→ **Records for this exercise**
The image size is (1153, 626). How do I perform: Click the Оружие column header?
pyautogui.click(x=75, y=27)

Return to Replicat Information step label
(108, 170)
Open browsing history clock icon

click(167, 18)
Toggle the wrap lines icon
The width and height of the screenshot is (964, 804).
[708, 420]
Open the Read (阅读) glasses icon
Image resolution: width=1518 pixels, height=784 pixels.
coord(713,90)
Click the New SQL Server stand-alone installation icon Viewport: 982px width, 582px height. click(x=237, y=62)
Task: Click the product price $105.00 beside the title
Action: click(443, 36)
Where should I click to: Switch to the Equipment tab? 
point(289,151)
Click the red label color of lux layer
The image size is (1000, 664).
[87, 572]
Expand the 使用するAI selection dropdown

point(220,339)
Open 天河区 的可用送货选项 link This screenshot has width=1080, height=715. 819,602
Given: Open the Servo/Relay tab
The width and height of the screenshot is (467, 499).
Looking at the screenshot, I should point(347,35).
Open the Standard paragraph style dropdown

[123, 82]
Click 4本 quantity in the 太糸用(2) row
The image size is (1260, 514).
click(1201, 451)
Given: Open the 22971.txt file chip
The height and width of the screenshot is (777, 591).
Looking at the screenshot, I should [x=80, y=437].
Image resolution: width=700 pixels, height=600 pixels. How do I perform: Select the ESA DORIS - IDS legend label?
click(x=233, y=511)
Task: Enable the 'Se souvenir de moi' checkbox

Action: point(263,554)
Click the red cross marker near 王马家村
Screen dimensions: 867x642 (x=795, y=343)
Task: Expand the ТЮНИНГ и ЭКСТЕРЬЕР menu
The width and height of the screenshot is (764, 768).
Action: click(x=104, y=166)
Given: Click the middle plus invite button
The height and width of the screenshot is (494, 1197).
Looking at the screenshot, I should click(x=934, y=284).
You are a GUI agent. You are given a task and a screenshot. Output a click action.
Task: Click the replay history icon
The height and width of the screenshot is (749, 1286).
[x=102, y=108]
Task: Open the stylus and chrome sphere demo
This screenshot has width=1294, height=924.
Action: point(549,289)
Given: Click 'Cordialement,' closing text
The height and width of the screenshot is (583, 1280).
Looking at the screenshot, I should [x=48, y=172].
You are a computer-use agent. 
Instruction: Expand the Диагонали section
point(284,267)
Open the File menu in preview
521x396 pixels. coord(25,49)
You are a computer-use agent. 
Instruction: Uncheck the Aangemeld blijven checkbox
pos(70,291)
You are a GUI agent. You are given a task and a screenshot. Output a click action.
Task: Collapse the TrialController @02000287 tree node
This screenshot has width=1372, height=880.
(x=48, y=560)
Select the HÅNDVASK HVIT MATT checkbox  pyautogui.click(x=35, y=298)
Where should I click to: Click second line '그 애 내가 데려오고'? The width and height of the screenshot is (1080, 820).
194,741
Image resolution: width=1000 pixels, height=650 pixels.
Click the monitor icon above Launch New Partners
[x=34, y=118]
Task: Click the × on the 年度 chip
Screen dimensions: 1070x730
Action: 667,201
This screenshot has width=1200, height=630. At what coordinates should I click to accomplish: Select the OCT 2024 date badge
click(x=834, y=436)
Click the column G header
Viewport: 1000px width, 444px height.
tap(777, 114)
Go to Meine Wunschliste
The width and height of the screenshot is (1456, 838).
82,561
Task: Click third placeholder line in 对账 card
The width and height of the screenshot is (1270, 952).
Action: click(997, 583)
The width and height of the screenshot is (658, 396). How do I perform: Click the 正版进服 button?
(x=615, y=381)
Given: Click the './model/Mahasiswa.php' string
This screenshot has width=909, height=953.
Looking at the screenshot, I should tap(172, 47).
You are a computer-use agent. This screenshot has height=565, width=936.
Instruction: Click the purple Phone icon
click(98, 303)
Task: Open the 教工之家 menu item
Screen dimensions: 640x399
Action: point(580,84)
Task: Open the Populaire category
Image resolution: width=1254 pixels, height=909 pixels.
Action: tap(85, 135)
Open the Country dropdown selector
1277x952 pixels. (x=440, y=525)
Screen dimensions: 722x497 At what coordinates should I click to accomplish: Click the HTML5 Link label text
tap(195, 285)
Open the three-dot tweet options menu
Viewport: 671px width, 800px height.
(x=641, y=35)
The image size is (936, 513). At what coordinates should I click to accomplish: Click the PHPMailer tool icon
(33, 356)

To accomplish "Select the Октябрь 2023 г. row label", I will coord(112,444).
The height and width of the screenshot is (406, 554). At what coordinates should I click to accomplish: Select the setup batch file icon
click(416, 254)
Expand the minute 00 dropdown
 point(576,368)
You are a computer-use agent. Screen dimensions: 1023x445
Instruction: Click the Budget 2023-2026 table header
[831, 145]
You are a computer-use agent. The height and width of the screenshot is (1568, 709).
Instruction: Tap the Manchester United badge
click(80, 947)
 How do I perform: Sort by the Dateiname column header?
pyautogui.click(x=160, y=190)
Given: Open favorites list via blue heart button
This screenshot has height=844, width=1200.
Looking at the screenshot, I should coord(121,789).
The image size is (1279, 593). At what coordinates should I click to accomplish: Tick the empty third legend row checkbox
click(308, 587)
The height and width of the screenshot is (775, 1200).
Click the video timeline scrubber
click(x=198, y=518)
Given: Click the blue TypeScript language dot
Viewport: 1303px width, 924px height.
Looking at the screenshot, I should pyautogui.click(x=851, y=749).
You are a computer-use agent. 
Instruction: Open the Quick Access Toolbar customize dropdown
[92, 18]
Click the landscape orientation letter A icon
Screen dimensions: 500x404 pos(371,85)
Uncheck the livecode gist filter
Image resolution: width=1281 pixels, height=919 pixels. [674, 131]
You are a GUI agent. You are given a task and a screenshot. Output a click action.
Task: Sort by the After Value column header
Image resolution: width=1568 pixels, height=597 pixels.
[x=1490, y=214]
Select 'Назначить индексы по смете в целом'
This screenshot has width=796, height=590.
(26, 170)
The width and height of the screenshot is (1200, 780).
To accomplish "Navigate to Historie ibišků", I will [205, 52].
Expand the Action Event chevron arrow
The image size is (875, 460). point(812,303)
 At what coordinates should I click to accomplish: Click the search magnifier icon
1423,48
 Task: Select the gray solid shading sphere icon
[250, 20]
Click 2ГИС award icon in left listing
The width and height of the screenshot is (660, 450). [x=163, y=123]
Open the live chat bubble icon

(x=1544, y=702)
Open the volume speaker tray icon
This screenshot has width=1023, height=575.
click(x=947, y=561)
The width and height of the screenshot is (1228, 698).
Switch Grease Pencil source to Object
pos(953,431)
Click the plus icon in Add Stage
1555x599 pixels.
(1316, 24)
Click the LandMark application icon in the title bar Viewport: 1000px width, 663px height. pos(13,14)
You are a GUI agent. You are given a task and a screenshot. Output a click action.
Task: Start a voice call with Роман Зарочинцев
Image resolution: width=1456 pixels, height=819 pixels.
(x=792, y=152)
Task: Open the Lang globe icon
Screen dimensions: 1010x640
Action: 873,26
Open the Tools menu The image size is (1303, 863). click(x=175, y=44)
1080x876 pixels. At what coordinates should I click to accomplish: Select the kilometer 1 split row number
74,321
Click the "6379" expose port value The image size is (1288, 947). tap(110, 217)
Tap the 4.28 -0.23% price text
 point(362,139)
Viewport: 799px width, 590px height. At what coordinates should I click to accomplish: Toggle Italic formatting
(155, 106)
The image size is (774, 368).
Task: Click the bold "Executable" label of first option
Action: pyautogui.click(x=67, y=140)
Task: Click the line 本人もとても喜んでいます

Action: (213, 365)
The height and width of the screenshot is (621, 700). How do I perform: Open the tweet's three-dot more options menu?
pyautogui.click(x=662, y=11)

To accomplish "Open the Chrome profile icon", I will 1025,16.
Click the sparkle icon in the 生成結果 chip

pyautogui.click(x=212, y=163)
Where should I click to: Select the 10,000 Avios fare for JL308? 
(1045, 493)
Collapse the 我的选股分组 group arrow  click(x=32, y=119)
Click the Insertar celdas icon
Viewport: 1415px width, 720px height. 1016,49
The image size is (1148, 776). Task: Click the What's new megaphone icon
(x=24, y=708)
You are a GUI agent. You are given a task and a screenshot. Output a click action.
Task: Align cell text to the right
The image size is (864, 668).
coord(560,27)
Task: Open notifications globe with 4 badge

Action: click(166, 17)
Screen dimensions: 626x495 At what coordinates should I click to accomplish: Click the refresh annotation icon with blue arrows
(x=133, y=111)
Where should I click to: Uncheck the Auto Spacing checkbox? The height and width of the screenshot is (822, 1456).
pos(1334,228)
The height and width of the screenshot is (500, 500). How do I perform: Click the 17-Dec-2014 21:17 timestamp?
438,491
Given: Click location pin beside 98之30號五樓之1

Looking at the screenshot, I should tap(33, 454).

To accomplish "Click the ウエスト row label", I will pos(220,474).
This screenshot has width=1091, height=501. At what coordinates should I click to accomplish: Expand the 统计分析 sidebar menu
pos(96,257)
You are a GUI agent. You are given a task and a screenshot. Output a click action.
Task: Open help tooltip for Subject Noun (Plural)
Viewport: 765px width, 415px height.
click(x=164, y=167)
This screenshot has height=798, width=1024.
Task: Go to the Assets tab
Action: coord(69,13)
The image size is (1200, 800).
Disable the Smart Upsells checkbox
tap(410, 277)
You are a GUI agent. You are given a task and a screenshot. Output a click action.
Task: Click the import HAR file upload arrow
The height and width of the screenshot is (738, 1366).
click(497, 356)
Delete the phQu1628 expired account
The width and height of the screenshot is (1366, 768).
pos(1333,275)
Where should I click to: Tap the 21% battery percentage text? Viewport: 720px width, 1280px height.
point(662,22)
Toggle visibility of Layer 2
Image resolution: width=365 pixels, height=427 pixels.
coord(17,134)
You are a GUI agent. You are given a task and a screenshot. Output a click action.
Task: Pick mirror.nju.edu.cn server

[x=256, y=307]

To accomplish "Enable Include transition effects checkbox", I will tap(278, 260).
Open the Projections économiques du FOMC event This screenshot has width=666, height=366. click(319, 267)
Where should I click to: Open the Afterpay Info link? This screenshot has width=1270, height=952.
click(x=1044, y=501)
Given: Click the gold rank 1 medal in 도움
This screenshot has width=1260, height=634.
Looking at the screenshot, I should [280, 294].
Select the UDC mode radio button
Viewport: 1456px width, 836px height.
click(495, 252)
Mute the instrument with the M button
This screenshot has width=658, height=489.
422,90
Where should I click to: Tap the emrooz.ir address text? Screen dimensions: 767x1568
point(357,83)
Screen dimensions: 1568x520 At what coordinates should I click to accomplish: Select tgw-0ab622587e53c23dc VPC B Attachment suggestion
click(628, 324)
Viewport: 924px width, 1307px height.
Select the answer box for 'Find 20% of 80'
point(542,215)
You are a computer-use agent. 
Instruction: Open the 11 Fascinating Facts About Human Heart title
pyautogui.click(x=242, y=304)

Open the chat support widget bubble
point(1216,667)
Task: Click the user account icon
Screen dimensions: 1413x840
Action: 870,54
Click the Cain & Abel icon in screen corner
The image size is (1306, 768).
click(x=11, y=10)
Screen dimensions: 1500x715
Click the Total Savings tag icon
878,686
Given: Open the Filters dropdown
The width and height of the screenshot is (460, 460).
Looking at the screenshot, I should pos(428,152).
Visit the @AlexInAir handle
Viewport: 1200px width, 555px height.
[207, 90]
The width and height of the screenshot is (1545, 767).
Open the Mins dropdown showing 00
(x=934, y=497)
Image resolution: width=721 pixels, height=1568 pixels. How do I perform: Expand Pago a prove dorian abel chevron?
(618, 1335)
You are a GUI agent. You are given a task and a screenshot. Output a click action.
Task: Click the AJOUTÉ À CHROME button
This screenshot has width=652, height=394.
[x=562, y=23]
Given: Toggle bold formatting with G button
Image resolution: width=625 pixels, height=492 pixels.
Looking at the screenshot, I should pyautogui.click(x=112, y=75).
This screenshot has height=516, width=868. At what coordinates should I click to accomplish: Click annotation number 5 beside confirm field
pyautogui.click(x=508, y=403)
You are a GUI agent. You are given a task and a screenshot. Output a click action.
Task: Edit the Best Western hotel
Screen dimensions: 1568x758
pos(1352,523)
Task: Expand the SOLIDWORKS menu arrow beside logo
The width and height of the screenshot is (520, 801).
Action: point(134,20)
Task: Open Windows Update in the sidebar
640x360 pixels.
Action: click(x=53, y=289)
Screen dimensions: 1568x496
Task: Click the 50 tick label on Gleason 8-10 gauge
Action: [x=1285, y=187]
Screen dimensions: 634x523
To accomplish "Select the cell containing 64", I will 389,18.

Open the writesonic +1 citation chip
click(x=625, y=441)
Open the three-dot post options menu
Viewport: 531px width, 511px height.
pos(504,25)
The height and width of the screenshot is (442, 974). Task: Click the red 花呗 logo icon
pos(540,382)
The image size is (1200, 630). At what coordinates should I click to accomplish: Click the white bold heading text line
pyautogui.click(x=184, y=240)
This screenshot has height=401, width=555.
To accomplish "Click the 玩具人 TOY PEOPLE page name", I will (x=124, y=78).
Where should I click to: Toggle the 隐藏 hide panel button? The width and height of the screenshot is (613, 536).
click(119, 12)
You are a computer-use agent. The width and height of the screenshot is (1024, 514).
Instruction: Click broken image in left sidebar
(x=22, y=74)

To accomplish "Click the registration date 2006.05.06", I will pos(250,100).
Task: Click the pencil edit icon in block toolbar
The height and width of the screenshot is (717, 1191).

→ **Action item**
From the entries above, return exactly the line containing "The width and height of the screenshot is (764, 768).", the line containing "Task: Click third placeholder line in 对账 card", and all lines between, and nothing else.

→ **Your solution**
The width and height of the screenshot is (764, 768).
Action: click(x=104, y=166)
Given: Click the middle plus invite button
The height and width of the screenshot is (494, 1197).
Looking at the screenshot, I should click(x=934, y=284).
You are a GUI agent. You are given a task and a screenshot. Output a click action.
Task: Click the replay history icon
The height and width of the screenshot is (749, 1286).
[x=102, y=108]
Task: Open the stylus and chrome sphere demo
This screenshot has width=1294, height=924.
Action: point(549,289)
Given: Click 'Cordialement,' closing text
The height and width of the screenshot is (583, 1280).
Looking at the screenshot, I should [x=48, y=172].
You are a computer-use agent. 
Instruction: Expand the Диагонали section
point(284,267)
Open the File menu in preview
521x396 pixels. coord(25,49)
You are a computer-use agent. 
Instruction: Uncheck the Aangemeld blijven checkbox
pos(70,291)
You are a GUI agent. You are given a task and a screenshot. Output a click action.
Task: Collapse the TrialController @02000287 tree node
This screenshot has width=1372, height=880.
(x=48, y=560)
Select the HÅNDVASK HVIT MATT checkbox  pyautogui.click(x=35, y=298)
Where should I click to: Click second line '그 애 내가 데려오고'? The width and height of the screenshot is (1080, 820).
194,741
Image resolution: width=1000 pixels, height=650 pixels.
Click the monitor icon above Launch New Partners
[x=34, y=118]
Task: Click the × on the 年度 chip
Screen dimensions: 1070x730
Action: 667,201
This screenshot has width=1200, height=630. At what coordinates should I click to accomplish: Select the OCT 2024 date badge
click(x=834, y=436)
Click the column G header
Viewport: 1000px width, 444px height.
tap(777, 114)
Go to Meine Wunschliste
The width and height of the screenshot is (1456, 838).
82,561
Task: Click third placeholder line in 对账 card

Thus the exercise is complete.